* What you need to do *
Your output should be the lines below from the one with "Add the email to Tasks" through the one with "Given: Mute the 攀登高峰 audio track", copied exactly, pictures excluded.

━━━ Supplied data

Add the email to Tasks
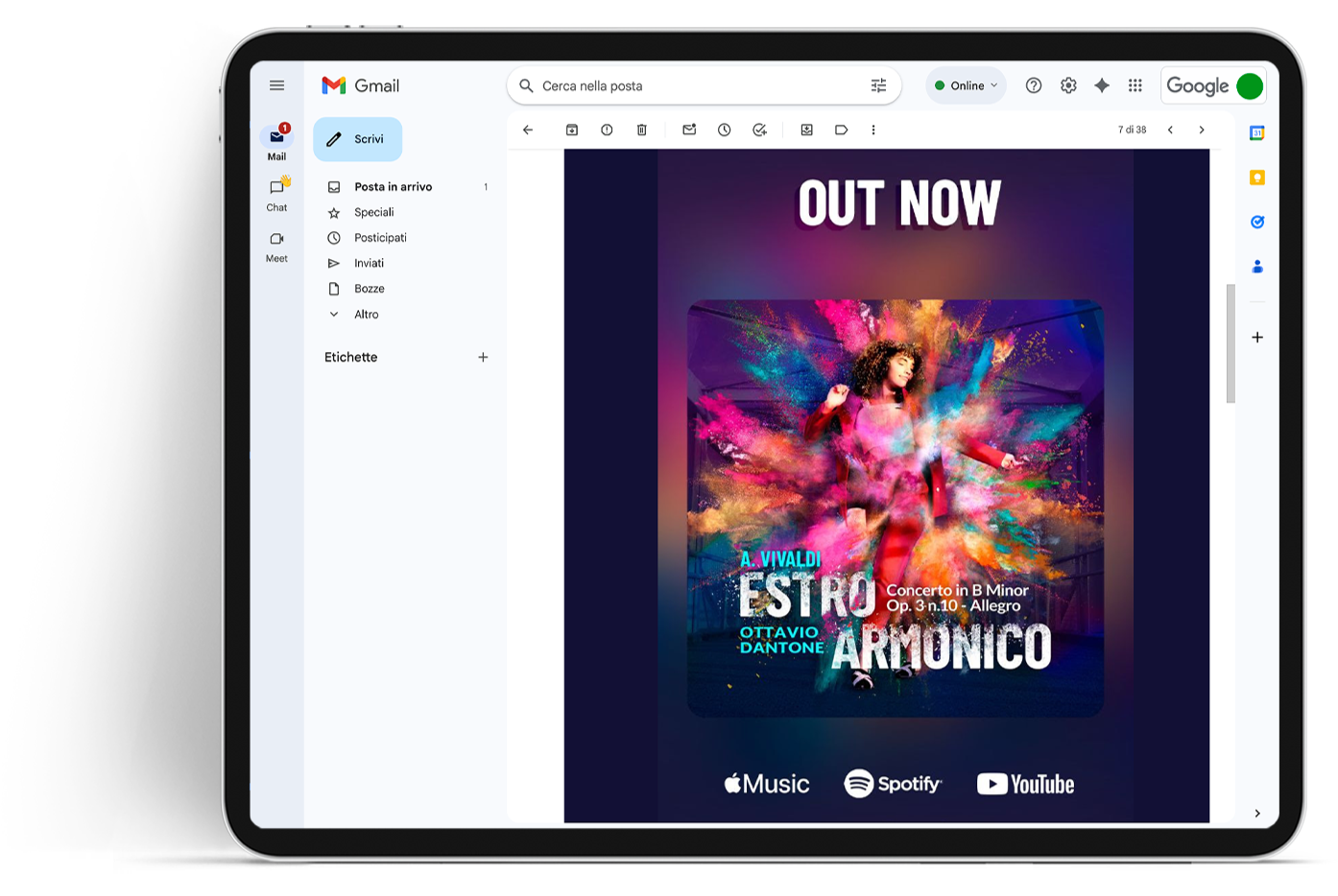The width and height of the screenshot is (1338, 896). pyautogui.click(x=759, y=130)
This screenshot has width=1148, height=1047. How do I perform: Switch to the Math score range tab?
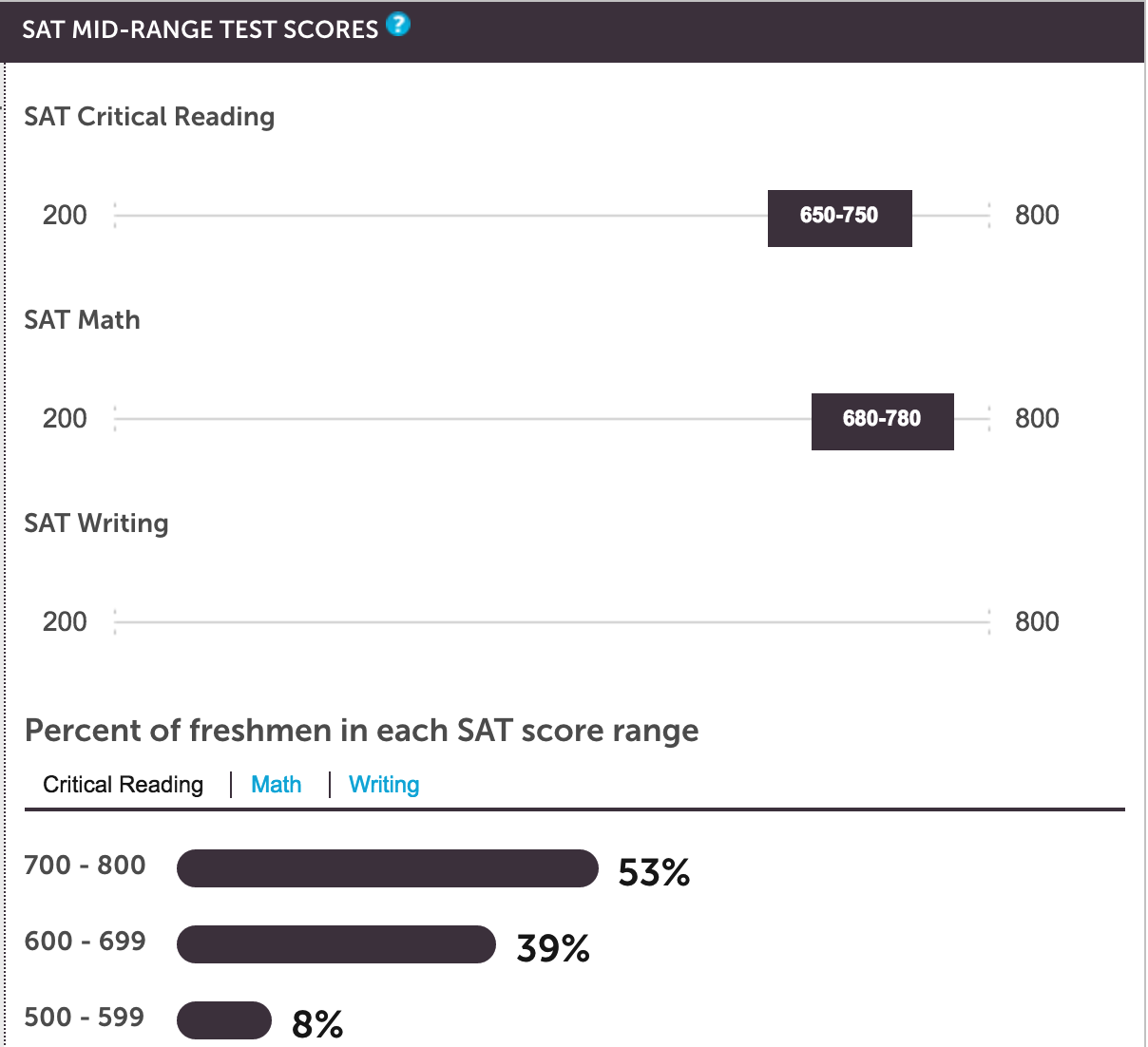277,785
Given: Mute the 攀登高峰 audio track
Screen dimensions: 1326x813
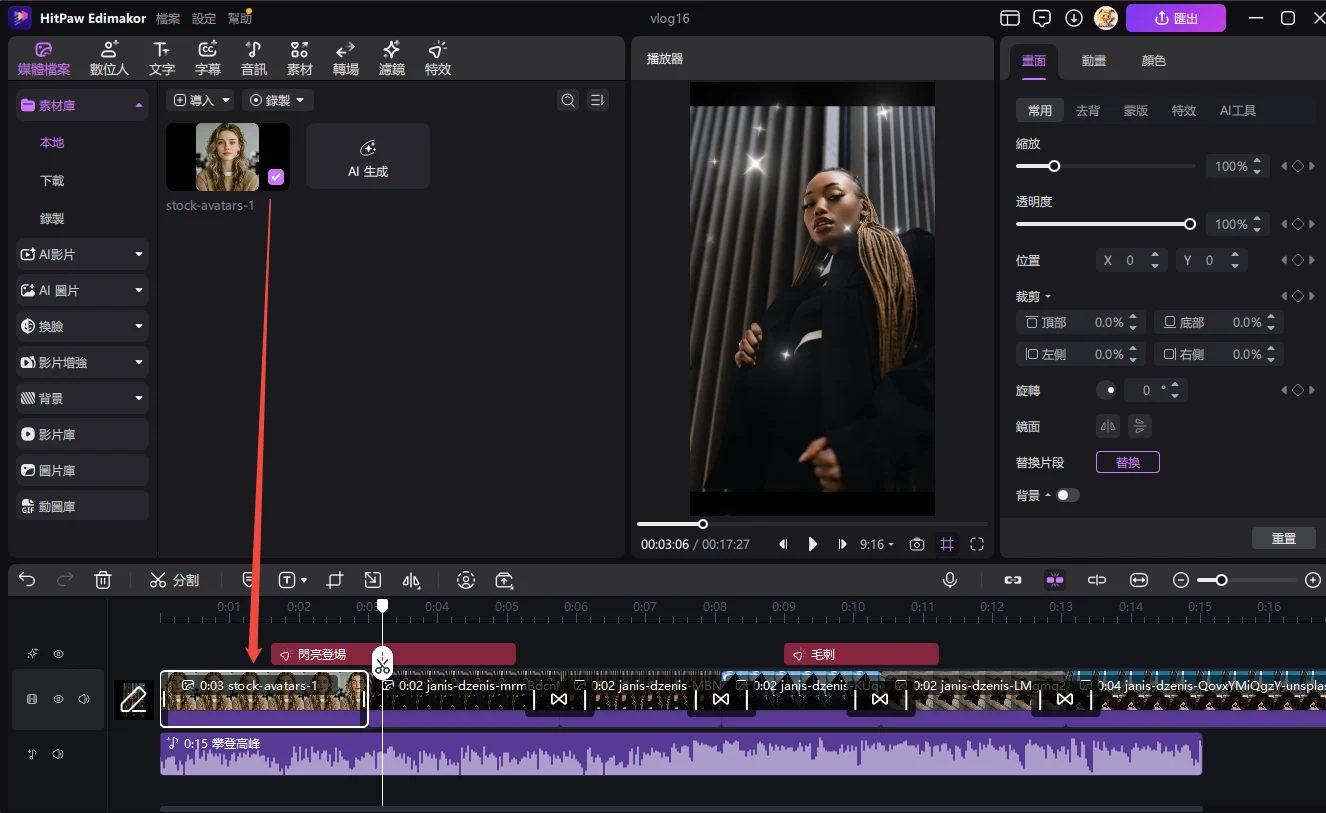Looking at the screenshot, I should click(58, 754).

━━━━━━
━━━ Supplied data

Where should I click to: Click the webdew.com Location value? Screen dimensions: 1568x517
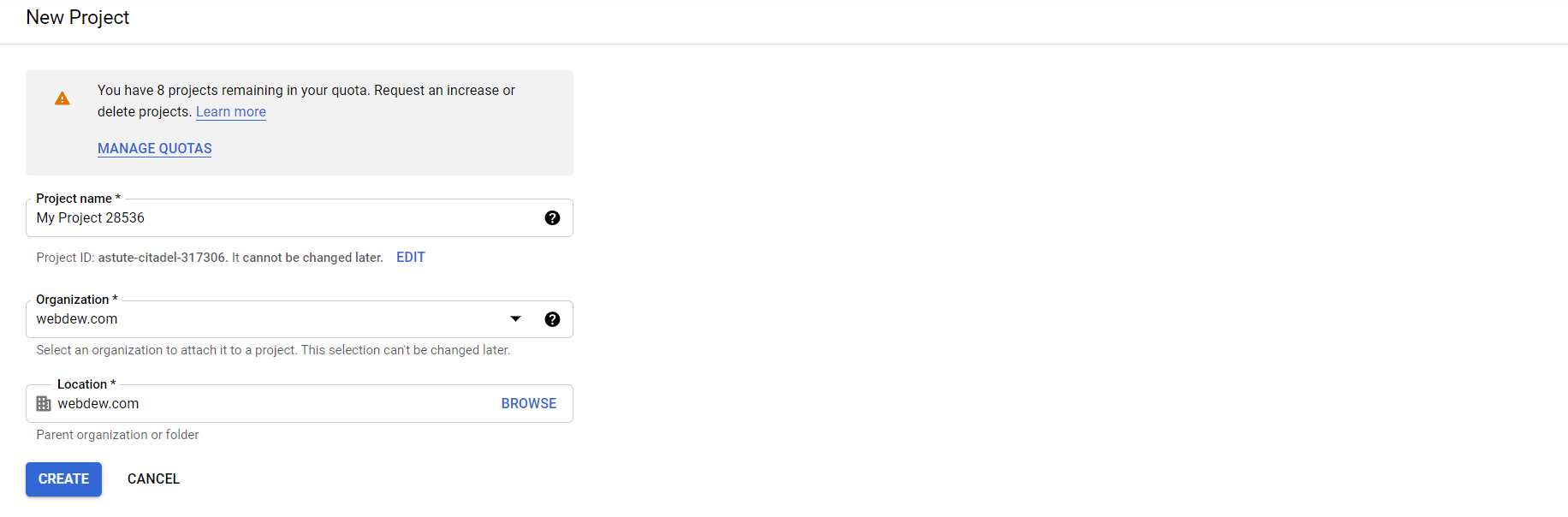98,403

━━━━━━

* Solution for this task *
Add the email to Tasks
The width and height of the screenshot is (1338, 896). pyautogui.click(x=759, y=130)
This screenshot has width=1148, height=1047. How do I perform: Switch to the Math score range tab?
277,785
Given: Mute the 攀登高峰 audio track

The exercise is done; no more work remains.